• [Goal]: Print all of the rows below word for word, changing nothing.
++++ Raw data ++++
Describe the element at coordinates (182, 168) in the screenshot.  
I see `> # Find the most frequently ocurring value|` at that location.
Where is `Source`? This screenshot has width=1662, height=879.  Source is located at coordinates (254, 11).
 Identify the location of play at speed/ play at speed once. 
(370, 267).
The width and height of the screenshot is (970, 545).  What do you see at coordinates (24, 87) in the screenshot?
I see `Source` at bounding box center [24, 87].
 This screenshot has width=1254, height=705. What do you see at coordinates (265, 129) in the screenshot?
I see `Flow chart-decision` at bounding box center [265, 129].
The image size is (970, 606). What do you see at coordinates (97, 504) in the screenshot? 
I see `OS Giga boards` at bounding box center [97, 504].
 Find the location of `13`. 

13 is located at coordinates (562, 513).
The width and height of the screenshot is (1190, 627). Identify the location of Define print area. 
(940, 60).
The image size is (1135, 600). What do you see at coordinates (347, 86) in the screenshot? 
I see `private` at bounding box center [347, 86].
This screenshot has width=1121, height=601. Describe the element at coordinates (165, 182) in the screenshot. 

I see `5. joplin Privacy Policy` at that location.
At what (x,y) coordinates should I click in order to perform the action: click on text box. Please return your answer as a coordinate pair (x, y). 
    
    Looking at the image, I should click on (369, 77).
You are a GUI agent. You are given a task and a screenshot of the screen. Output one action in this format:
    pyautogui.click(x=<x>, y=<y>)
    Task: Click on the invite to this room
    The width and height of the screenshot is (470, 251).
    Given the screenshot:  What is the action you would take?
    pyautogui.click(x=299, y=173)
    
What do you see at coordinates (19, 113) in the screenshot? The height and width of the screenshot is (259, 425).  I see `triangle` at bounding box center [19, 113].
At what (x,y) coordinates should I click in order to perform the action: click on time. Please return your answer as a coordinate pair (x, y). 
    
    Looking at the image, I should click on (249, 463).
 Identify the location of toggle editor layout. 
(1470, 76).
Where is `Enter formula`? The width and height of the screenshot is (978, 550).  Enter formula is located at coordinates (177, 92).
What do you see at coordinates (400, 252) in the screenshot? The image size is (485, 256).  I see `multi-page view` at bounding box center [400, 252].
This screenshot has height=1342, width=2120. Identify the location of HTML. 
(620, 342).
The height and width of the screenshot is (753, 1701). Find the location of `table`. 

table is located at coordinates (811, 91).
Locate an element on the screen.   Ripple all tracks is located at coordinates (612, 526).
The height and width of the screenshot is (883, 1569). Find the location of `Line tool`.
++++
• [Solution to this exercise]:
Describe the element at coordinates (182, 168) in the screenshot.  
I see `> # Find the most frequently ocurring value|` at that location.
Where is `Source`? This screenshot has width=1662, height=879.  Source is located at coordinates (254, 11).
 Identify the location of play at speed/ play at speed once. 
(370, 267).
The width and height of the screenshot is (970, 545).  What do you see at coordinates (24, 87) in the screenshot?
I see `Source` at bounding box center [24, 87].
 This screenshot has width=1254, height=705. What do you see at coordinates (265, 129) in the screenshot?
I see `Flow chart-decision` at bounding box center [265, 129].
The image size is (970, 606). What do you see at coordinates (97, 504) in the screenshot? 
I see `OS Giga boards` at bounding box center [97, 504].
 Find the location of `13`. 

13 is located at coordinates (562, 513).
The width and height of the screenshot is (1190, 627). Identify the location of Define print area. 
(940, 60).
The image size is (1135, 600). What do you see at coordinates (347, 86) in the screenshot? 
I see `private` at bounding box center [347, 86].
This screenshot has width=1121, height=601. Describe the element at coordinates (165, 182) in the screenshot. 

I see `5. joplin Privacy Policy` at that location.
At what (x,y) coordinates should I click in order to perform the action: click on text box. Please return your answer as a coordinate pair (x, y). 
    
    Looking at the image, I should click on (369, 77).
You are a GUI agent. You are given a task and a screenshot of the screen. Output one action in this format:
    pyautogui.click(x=<x>, y=<y>)
    Task: Click on the invite to this room
    The width and height of the screenshot is (470, 251).
    Given the screenshot:  What is the action you would take?
    pyautogui.click(x=299, y=173)
    
What do you see at coordinates (19, 113) in the screenshot? The height and width of the screenshot is (259, 425).  I see `triangle` at bounding box center [19, 113].
At what (x,y) coordinates should I click in order to perform the action: click on time. Please return your answer as a coordinate pair (x, y). 
    
    Looking at the image, I should click on (249, 463).
 Identify the location of toggle editor layout. 
(1470, 76).
Where is `Enter formula`? The width and height of the screenshot is (978, 550).  Enter formula is located at coordinates (177, 92).
What do you see at coordinates (400, 252) in the screenshot? The image size is (485, 256).  I see `multi-page view` at bounding box center [400, 252].
This screenshot has height=1342, width=2120. Identify the location of HTML. 
(620, 342).
The height and width of the screenshot is (753, 1701). Find the location of `table`. 

table is located at coordinates (811, 91).
Locate an element on the screen.   Ripple all tracks is located at coordinates (612, 526).
The height and width of the screenshot is (883, 1569). Find the location of `Line tool`.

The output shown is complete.